● **Task directions**
Give back an exact copy of the lines in the records below, from the line that has "K2-Wurf (453, 628)" through the line that has "Grace (450, 564)", and nothing besides.

● **Available data**

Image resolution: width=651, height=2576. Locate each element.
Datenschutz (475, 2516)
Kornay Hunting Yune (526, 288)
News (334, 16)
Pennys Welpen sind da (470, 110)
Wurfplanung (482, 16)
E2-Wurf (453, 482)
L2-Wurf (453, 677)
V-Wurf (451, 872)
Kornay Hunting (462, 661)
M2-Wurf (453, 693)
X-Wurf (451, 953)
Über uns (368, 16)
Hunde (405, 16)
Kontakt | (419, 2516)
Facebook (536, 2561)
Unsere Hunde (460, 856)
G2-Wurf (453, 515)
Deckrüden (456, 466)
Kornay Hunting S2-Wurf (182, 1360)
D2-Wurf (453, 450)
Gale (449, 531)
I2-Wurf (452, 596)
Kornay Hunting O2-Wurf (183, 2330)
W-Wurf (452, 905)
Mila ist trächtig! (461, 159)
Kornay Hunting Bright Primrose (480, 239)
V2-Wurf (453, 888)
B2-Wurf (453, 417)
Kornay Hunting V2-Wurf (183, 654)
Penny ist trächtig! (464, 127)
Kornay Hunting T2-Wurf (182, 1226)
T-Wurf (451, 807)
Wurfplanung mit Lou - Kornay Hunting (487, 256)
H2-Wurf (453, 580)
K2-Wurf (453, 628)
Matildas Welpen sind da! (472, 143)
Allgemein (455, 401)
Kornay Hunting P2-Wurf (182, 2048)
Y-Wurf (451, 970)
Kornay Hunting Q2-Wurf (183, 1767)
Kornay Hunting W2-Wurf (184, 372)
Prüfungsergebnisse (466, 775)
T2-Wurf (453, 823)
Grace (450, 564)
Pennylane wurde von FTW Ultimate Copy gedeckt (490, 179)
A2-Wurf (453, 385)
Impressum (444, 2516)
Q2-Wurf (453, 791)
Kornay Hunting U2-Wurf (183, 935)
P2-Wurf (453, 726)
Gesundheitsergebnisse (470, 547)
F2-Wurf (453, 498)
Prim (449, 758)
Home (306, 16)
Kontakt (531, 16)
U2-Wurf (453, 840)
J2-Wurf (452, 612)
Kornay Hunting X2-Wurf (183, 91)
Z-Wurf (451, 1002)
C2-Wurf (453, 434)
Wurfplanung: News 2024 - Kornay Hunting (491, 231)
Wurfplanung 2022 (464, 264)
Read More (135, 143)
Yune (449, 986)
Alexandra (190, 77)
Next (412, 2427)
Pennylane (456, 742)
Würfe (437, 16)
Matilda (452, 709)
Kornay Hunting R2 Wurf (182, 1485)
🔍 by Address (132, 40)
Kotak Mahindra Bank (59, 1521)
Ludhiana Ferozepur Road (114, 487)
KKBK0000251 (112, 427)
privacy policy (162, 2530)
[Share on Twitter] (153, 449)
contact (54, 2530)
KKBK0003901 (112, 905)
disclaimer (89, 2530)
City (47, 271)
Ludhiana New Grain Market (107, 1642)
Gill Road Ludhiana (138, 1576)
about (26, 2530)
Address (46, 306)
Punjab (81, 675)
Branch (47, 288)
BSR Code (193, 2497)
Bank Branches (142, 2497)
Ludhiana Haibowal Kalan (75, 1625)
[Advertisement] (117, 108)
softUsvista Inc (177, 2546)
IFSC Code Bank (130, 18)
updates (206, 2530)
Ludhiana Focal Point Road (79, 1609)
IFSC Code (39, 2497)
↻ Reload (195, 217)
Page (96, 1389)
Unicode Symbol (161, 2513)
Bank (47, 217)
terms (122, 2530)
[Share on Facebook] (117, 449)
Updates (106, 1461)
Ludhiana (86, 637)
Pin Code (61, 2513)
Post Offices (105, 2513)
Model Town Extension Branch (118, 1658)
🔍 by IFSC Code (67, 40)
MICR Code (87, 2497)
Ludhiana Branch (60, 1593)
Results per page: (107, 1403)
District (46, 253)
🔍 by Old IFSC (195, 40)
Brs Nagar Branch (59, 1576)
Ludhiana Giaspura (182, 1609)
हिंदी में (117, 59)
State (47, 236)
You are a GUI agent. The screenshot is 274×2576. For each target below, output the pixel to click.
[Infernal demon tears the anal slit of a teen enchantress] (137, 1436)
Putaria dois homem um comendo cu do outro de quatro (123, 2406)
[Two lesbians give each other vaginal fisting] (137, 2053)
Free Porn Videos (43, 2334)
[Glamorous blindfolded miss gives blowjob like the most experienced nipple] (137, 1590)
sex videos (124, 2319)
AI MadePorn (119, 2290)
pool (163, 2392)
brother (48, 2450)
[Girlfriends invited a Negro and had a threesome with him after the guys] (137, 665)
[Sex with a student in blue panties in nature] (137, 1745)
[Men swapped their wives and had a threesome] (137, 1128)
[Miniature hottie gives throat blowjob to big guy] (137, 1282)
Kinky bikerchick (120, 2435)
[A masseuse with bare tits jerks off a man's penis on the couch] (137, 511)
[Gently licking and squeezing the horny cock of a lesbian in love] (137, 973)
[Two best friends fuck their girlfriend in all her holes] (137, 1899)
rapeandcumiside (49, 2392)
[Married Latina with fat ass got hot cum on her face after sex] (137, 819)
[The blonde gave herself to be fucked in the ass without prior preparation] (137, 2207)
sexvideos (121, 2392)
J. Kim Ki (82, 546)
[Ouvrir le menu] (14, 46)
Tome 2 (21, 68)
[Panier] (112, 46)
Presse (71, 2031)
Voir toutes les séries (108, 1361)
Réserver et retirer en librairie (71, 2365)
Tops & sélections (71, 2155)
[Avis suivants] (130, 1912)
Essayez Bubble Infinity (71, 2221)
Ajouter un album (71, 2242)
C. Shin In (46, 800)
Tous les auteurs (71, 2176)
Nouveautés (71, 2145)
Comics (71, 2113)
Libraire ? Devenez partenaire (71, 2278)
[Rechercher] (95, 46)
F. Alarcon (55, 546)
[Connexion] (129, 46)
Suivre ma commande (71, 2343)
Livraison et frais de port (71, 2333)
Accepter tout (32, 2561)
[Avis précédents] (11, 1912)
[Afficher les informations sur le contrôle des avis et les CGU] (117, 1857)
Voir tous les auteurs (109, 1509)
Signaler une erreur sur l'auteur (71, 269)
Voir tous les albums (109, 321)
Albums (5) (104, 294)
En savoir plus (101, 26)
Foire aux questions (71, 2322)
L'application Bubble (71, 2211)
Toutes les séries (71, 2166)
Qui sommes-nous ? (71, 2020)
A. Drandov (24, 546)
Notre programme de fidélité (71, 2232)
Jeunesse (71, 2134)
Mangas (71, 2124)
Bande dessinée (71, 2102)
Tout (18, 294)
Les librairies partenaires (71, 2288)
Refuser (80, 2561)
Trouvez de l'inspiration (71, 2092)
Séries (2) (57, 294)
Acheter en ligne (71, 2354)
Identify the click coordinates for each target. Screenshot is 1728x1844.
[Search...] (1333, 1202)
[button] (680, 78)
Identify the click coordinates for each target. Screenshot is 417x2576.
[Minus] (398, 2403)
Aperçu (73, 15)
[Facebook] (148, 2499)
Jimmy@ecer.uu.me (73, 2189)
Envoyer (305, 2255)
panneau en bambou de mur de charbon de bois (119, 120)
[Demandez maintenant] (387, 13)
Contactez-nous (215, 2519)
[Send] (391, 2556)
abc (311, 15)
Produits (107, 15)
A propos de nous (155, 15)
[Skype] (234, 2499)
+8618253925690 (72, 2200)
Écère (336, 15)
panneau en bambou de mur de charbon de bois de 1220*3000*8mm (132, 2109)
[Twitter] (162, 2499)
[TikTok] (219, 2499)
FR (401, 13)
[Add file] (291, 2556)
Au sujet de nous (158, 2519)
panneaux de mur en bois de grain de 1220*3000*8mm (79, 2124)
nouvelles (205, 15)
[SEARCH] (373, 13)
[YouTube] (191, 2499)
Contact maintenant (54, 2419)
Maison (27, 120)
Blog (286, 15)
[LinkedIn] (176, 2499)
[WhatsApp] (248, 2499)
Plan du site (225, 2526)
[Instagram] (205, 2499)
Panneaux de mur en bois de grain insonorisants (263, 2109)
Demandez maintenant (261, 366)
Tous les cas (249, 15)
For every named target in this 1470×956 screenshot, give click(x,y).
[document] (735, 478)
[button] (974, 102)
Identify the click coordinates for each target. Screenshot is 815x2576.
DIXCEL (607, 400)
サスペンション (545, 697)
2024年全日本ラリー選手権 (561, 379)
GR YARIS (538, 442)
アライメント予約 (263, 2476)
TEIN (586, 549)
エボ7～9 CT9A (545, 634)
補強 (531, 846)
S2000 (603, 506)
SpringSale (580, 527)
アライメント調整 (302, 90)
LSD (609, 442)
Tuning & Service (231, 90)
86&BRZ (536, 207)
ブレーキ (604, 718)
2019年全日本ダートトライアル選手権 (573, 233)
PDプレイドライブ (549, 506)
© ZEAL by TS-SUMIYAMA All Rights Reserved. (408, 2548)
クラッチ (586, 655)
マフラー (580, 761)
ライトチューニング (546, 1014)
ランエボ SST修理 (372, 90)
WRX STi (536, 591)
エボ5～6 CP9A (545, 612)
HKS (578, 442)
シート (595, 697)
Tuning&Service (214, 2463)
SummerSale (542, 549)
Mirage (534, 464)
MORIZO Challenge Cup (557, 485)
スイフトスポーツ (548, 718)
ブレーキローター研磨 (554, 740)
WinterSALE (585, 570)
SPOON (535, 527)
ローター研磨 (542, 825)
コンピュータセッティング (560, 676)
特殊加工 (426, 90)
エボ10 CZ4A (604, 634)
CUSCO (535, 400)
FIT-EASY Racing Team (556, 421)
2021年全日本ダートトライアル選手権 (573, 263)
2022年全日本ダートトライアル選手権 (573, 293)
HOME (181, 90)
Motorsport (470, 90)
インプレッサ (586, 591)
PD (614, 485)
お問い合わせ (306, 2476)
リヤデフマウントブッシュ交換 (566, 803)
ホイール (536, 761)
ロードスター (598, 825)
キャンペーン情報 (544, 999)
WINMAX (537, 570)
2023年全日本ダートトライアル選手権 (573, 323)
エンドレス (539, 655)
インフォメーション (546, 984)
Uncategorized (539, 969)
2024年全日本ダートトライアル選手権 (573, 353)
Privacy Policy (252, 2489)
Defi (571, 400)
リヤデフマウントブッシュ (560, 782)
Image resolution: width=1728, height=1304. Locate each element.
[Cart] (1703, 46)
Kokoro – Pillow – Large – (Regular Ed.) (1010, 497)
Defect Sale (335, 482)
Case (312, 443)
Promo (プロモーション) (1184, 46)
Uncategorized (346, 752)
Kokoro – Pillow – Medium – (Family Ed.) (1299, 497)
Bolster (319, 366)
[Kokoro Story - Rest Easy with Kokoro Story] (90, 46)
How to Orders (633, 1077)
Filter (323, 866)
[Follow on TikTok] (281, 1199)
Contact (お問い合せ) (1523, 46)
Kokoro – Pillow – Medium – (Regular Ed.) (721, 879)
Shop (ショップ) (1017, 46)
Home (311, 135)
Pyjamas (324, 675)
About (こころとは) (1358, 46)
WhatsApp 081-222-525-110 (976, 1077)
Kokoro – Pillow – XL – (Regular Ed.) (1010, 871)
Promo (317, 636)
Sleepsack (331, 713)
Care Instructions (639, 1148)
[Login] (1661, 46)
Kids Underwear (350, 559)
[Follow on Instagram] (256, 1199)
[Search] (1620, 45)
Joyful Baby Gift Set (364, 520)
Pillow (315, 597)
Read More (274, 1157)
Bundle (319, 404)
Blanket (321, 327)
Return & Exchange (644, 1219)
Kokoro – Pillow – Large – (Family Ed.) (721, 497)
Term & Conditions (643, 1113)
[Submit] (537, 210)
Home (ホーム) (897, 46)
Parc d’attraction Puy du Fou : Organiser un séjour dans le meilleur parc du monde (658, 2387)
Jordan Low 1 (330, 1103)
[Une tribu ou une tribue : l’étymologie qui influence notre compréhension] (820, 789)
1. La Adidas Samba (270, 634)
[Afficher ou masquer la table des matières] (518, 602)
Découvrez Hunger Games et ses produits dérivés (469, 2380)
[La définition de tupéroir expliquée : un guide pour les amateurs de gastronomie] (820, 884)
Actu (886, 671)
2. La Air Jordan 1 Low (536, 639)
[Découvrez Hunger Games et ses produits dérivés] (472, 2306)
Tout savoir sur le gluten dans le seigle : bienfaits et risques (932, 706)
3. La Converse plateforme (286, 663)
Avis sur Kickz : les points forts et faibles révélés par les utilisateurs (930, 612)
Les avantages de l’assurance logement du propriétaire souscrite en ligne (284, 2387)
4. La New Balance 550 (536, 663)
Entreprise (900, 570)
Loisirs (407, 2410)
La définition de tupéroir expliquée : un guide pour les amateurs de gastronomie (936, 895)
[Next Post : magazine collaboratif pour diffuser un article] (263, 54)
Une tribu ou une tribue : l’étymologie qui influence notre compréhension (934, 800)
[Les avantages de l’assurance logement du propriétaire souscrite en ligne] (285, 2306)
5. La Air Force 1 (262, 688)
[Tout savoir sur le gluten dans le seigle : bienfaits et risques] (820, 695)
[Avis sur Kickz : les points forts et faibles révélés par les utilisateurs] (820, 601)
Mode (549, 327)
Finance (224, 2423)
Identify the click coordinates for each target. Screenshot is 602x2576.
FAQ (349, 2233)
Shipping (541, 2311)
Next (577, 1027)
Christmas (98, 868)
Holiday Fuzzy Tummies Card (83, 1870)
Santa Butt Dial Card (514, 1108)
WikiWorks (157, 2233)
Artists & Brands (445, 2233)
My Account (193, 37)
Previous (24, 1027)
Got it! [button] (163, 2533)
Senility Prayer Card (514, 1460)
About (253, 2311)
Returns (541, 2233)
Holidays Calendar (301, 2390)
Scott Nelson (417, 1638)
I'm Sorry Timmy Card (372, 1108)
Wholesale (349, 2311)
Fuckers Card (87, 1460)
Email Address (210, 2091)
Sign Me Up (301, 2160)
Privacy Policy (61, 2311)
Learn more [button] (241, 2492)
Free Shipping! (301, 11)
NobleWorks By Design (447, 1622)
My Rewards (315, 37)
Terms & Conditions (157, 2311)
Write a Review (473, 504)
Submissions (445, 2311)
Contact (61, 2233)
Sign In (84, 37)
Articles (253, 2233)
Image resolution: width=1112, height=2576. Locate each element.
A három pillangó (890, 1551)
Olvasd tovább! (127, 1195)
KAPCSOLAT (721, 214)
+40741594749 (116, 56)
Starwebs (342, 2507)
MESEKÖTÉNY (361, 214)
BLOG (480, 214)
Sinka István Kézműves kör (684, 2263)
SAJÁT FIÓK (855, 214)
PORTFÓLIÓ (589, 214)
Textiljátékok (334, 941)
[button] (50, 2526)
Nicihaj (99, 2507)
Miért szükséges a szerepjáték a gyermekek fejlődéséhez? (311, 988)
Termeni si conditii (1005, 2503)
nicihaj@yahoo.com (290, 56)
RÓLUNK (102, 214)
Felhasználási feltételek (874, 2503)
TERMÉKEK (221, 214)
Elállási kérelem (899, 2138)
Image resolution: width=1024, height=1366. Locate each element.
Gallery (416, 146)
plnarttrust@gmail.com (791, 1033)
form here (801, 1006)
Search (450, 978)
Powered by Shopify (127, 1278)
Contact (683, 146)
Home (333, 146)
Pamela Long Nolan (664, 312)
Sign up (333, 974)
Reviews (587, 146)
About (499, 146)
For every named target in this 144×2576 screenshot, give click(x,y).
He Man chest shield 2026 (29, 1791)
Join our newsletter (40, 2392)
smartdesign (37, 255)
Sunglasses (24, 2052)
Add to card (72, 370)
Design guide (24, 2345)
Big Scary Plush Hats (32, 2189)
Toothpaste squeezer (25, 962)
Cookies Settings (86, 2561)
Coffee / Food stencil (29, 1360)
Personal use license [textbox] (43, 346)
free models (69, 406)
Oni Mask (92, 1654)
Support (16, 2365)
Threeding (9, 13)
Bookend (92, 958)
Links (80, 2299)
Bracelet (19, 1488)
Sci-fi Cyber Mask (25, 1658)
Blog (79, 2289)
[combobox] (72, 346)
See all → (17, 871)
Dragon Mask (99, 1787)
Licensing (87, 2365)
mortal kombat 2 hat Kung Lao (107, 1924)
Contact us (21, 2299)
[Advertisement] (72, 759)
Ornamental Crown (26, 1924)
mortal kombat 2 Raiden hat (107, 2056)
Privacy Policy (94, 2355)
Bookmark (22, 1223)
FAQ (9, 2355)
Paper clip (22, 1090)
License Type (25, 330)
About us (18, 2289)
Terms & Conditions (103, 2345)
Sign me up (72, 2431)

● **Exercise response**
K2-Wurf (453, 628)
Matildas Welpen sind da! (472, 143)
Allgemein (455, 401)
Kornay Hunting P2-Wurf (182, 2048)
Y-Wurf (451, 970)
Kornay Hunting Q2-Wurf (183, 1767)
Kornay Hunting W2-Wurf (184, 372)
Prüfungsergebnisse (466, 775)
T2-Wurf (453, 823)
Grace (450, 564)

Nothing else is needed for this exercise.